Er bestaan scheidslijnen tussen de ‘kwetsbare’ minder verdienende arbeidsmigranten en ‘perspectiefrijke’, bovenmodaal verdienende arbeidsmigranten

Arbeidsmigranten zijn geen homogene groep. Er bestaan scheidslijnen tussen de ‘kwetsbare’ minder verdienende arbeidsmigranten die werken op basis van een uitzend- of tijdelijk contract en ‘perspectiefrijke’, bovenmodaal verdienende arbeidsmigranten met een vast contract.

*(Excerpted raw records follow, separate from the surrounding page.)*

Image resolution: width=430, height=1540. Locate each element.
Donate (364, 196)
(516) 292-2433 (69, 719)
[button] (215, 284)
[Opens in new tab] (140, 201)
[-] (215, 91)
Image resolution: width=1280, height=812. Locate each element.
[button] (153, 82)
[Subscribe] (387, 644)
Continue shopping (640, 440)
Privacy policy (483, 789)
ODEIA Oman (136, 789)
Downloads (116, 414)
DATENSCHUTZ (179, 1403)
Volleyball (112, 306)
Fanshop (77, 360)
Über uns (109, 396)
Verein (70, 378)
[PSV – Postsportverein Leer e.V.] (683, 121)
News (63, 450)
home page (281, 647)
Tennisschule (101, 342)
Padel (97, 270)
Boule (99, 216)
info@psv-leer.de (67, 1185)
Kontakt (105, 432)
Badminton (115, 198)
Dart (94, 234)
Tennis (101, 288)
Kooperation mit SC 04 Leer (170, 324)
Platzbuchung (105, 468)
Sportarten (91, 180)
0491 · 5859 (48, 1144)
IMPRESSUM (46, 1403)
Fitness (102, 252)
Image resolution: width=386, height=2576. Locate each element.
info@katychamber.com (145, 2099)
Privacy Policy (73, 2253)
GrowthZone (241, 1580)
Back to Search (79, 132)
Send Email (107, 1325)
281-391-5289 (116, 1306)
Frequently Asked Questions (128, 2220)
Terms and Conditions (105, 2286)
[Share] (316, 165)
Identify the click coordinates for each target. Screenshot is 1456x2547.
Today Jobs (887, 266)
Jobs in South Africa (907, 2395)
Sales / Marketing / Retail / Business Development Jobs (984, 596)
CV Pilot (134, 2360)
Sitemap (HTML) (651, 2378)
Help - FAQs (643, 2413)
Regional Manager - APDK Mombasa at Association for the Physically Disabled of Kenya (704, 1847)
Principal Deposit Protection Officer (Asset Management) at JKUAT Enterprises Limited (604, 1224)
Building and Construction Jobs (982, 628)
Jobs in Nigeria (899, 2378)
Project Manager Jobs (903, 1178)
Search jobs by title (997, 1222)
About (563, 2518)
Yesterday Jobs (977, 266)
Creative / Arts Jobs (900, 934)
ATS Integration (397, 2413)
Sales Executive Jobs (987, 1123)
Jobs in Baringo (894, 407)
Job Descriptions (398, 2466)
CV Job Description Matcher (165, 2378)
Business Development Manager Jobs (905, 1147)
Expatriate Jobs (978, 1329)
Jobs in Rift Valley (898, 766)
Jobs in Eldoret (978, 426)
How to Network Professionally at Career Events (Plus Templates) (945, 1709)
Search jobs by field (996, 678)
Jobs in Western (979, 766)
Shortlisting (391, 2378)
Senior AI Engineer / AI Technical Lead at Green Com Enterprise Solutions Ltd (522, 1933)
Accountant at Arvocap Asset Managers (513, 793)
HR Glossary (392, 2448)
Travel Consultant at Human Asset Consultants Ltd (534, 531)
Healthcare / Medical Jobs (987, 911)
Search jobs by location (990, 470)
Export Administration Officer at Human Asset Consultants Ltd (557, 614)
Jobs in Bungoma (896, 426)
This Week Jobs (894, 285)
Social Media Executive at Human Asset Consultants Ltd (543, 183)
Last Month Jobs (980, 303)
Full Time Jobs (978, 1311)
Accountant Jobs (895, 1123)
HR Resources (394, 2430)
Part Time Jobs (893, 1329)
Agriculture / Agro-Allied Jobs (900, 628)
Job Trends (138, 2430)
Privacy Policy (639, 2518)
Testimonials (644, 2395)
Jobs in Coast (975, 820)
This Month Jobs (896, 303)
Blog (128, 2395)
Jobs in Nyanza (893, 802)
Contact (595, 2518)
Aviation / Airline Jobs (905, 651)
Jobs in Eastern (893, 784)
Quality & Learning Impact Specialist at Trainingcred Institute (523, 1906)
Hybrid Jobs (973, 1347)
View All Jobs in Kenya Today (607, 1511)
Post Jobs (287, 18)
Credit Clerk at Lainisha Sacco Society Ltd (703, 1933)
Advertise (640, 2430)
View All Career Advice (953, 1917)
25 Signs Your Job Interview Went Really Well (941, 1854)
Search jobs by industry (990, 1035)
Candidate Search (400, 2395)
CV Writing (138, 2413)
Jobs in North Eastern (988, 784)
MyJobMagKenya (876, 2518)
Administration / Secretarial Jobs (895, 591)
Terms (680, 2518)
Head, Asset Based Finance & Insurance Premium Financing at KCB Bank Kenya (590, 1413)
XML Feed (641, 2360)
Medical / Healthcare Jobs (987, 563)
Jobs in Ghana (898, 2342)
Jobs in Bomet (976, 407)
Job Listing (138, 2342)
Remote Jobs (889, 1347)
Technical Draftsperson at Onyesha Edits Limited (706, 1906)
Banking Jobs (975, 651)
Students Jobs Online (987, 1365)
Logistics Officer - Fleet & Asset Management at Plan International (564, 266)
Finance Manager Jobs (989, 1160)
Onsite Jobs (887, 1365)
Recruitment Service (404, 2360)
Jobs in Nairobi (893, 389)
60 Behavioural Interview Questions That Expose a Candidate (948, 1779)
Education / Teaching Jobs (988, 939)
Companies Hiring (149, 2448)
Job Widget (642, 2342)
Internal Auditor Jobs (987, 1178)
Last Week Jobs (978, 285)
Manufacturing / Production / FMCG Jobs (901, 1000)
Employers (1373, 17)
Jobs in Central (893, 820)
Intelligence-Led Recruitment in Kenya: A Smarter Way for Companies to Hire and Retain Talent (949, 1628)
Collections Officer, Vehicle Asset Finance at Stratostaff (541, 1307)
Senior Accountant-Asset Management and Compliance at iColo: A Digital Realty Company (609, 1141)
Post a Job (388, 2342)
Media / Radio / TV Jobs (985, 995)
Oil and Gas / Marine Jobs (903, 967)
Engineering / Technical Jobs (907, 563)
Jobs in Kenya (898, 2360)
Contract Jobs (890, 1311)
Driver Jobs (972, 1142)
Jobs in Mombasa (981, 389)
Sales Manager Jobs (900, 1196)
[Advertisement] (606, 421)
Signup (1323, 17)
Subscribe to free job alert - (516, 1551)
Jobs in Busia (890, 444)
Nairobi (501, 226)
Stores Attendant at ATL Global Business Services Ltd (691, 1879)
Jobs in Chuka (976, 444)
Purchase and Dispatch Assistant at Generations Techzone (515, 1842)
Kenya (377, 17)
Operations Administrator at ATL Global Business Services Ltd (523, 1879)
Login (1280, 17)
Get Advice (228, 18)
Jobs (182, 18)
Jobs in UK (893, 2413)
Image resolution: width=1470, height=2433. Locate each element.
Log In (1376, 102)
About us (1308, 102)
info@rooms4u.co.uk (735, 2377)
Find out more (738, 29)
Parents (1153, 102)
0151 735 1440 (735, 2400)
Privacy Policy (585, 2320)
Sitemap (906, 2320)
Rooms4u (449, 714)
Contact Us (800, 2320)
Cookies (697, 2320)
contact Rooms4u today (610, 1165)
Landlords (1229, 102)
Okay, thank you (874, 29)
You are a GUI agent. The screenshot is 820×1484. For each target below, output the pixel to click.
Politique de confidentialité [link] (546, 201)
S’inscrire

De eerste groep blijft langdurig afhankelijk van flexibele contracten en lage lonen. Arbeidsmigranten met een hoger inkomen krijgen vaker ondersteuning van hun werkgever. Maar ook zij worstelen met wegwijs worden door gebrek aan Nederlandse taalvaardigheid en sociale contacten.

Investeren in taal noodzakelijk

Taal is cruciaal voor arbeidsmigranten om hun weg te vinden in Nederland, sociale contacten op te bouwen en toegang te krijgen tot ontwikkeling op werkgebied. Dat vindt niet alleen 93 procent van de Nederlanders (OECD, 2023). Ook arbeidsmigranten zelf vinden kennis van de Nederlandse taal belangrijk: 82 procent van hen wil Nederlands leren (Sobczyk-Turek & Cremers, 2023).

Gratis cursussen hebben lange wachtlijsten, particuliere lessen zijn te duur

Toch stuiten arbeidsmigranten op obstakels. Gratis cursussen hebben lange wachtlijsten en worden niet in alle gemeenten aangeboden. Particuliere lessen zijn te duur. En niet alle werkgevers bieden cursussen aan en als ze dat doen, dan is dat vaak alleen voor werknemers met een vast contract.

De nationale overheid moet daarom structureel investeren in laagdrempelig taalonderwijs voor iedereen, dus ook voor arbeidsmigranten. Er is voor arbeidsmigranten geen (variant op de) inburgeringsplicht zoals die voor statushouders en gezinsmigranten geldt. Alle migranten, waaronder arbeidsmigranten, zouden de Nederlandse taal moeten kunnen leren.

Werkgevers en uitzendbureaus plukken de vruchten van hun inzet, zij zouden daarom moeten meebetalen aan taalonderwijs

Werkgevers en uitzendbureaus die arbeidsmigranten naar Nederland halen, plukken de vruchten van hun inzet. Zij zouden daarom moeten meebetalen aan het taalonderwijs en daar werktijd voor ter beschikking moeten stellen. Investeren in taal is een noodzakelijk element van samenleefbeleid, maar is niet voldoende.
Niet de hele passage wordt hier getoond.